Collected data entries
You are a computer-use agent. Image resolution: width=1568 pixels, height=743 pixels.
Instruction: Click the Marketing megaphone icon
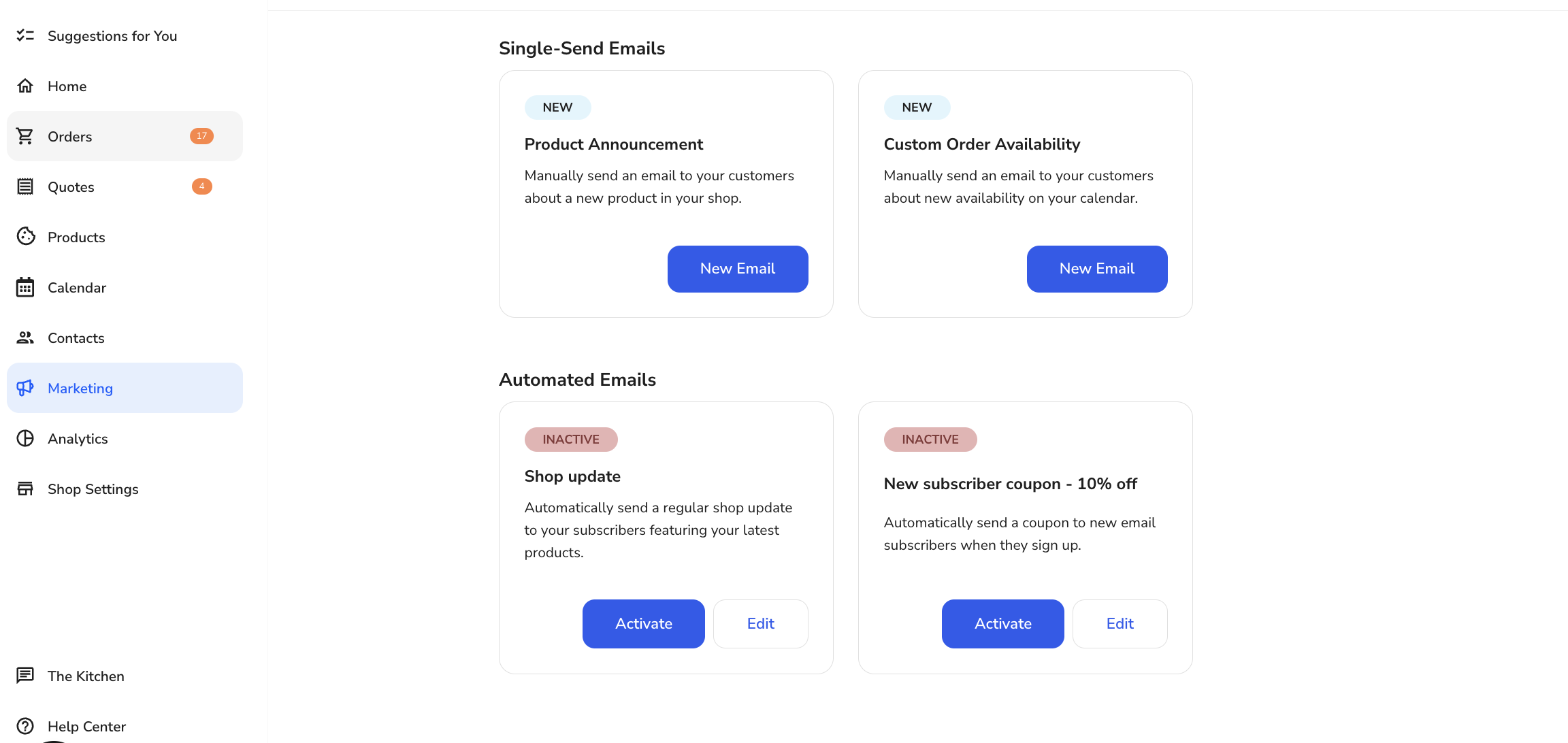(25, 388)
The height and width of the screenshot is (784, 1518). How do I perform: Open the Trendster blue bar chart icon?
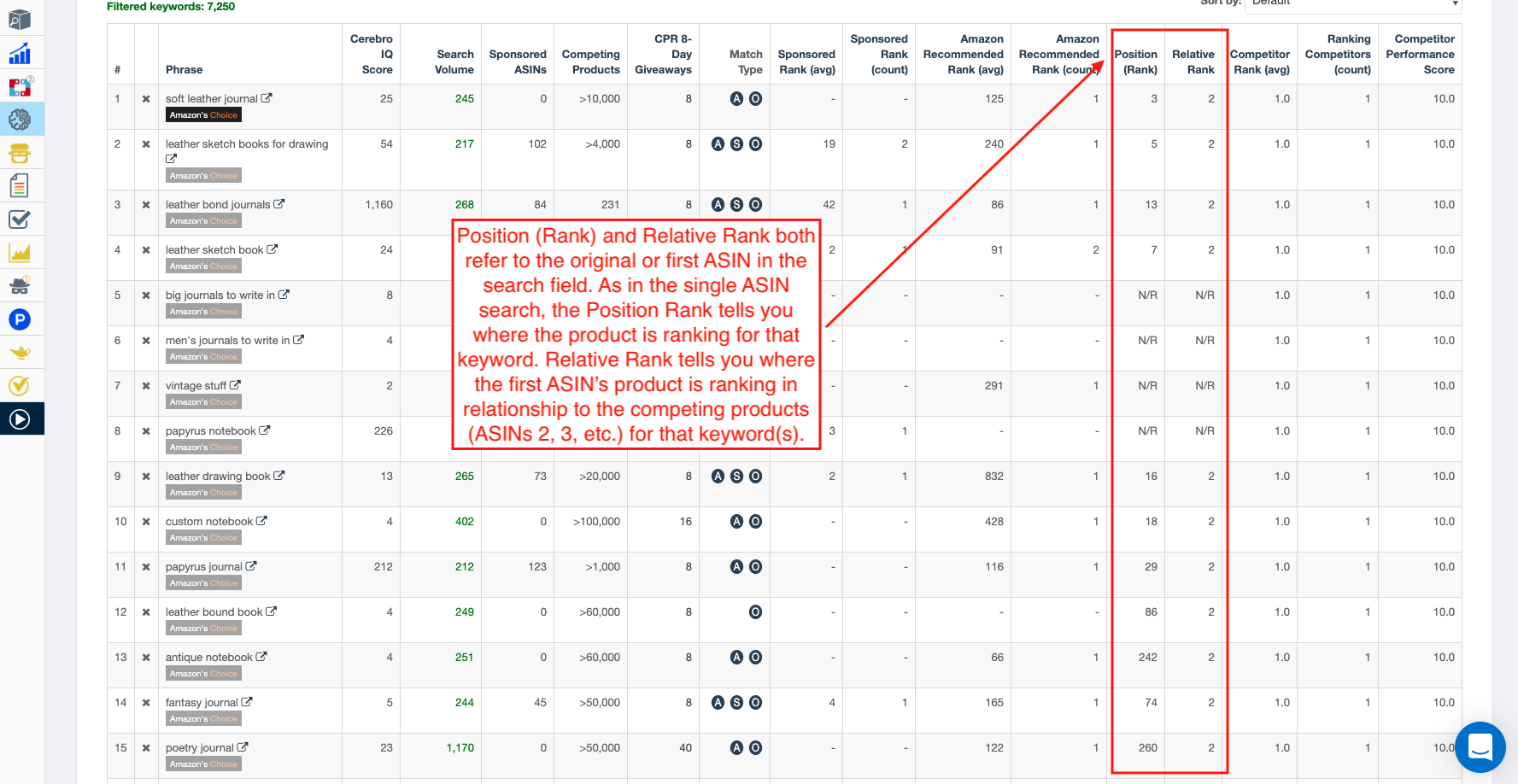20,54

* _Task to complete_
Exactly as given, transcribe every line of the data, but not its images.

* _Exercise answer_
You are a computer-use agent. Image resolution: width=1568 pixels, height=743 pixels.
Instruction: Click the Marketing megaphone icon
(25, 388)
The height and width of the screenshot is (784, 1518). How do I perform: Open the Trendster blue bar chart icon?
20,54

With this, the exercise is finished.